• [Prompt] Output the lines below as a JSON list of strings, one string per line, skipping blank lines. Leave the pictures out.

Stored entries:
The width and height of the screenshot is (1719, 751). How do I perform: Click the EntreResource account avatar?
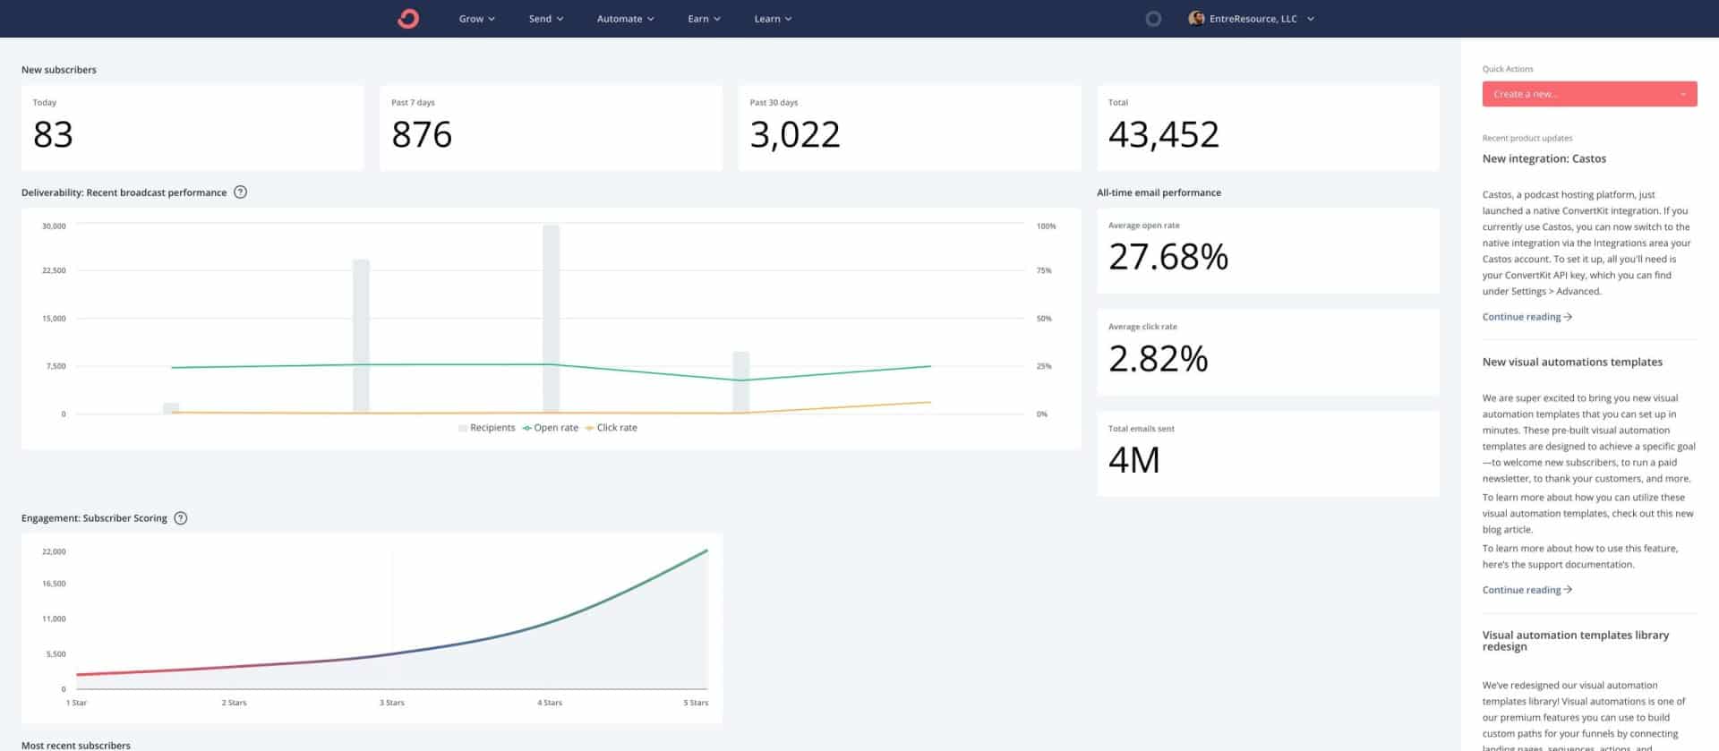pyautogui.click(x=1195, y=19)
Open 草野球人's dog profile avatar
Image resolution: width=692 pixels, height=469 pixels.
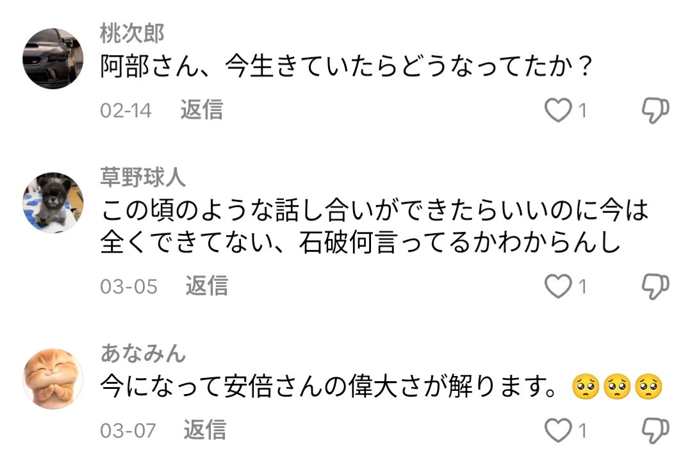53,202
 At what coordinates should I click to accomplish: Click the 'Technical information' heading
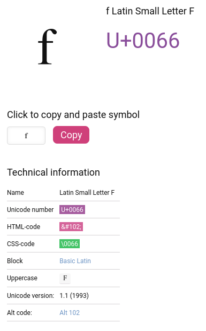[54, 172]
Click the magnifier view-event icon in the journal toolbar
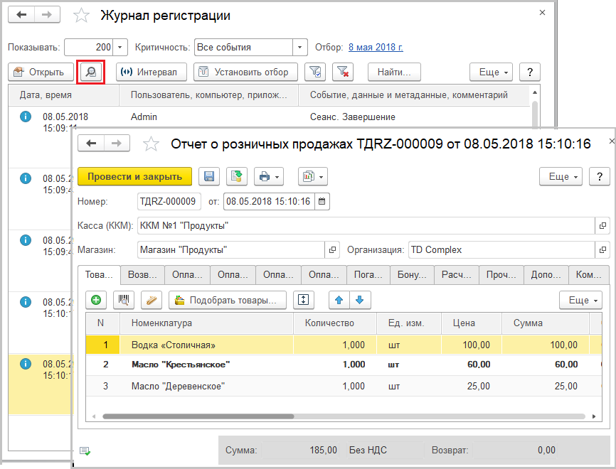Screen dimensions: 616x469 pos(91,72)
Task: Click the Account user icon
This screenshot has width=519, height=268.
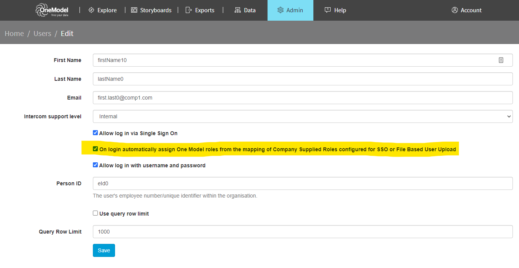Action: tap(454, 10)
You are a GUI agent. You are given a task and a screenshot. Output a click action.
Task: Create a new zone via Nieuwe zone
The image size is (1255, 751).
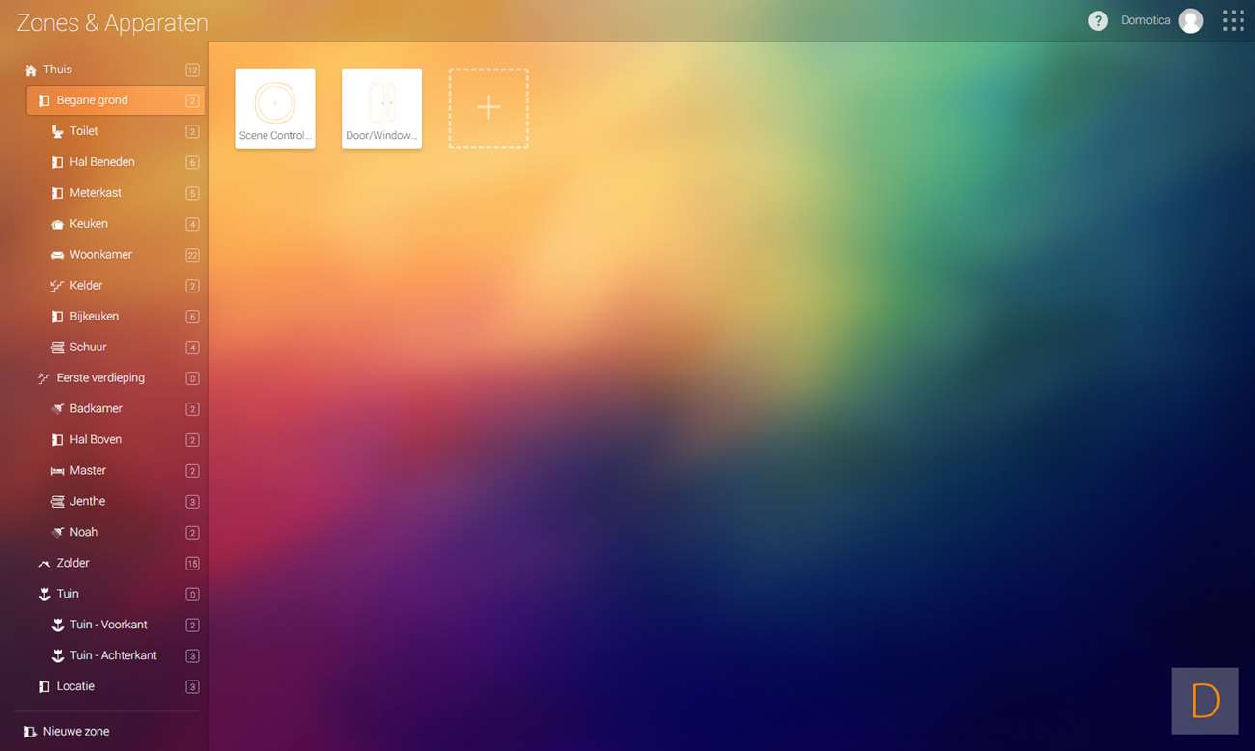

• [Result of the exercise]
[
  "The width and height of the screenshot is (1719, 751). How do I perform: Click the EntreResource account avatar?",
  "pyautogui.click(x=1195, y=19)",
  "Open 草野球人's dog profile avatar",
  "Image resolution: width=692 pixels, height=469 pixels.",
  "53,202",
  " At what coordinates should I click to accomplish: Click the 'Technical information' heading",
  "[54, 172]",
  "Click the magnifier view-event icon in the journal toolbar",
  "Screen dimensions: 616x469 pos(91,72)",
  "Task: Click the Account user icon",
  "This screenshot has width=519, height=268.",
  "Action: tap(454, 10)",
  "You are a GUI agent. You are given a task and a screenshot. Output a click action.",
  "Task: Create a new zone via Nieuwe zone",
  "The image size is (1255, 751)."
]